> **WHAT THE TASK REQUIRES**:
Where does the string "bottom" occur in the entries below? Copy every line where it does.

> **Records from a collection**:
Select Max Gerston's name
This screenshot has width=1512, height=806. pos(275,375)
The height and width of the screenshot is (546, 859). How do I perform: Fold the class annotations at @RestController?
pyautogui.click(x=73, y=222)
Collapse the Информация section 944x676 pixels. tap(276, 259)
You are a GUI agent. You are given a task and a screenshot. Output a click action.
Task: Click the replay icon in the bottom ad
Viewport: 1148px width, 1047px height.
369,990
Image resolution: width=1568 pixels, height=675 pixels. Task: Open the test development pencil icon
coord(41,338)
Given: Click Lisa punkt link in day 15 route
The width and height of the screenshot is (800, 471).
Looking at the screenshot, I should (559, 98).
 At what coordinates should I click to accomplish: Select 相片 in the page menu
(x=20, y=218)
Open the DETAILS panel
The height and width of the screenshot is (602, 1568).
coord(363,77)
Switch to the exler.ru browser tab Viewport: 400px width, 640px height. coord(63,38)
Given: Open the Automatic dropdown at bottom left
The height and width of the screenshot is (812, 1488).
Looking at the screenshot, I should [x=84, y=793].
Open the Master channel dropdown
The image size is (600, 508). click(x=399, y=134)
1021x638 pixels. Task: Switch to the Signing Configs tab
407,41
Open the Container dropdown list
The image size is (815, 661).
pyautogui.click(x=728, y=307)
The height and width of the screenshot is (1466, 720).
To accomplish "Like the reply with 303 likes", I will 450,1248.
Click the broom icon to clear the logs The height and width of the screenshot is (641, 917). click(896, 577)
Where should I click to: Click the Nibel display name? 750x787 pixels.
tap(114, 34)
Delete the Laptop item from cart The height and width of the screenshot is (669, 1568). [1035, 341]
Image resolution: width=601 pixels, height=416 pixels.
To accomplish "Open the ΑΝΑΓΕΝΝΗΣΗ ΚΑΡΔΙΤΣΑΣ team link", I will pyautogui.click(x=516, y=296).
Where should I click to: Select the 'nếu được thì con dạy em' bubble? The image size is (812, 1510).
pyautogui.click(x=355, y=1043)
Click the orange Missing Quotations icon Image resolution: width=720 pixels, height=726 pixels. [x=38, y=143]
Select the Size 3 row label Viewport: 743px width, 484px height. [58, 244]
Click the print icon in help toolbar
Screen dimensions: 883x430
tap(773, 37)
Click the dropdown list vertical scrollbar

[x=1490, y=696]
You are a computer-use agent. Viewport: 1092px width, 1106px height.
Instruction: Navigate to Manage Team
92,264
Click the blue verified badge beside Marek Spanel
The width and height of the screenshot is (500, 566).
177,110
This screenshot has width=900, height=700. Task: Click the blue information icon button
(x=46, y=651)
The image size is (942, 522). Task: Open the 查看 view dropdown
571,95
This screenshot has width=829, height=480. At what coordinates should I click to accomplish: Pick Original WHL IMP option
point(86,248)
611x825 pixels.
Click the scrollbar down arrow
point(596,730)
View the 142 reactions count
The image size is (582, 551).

> **WORKED SOLUTION**:
Task: Click the replay icon in the bottom ad
Given: Open the Automatic dropdown at bottom left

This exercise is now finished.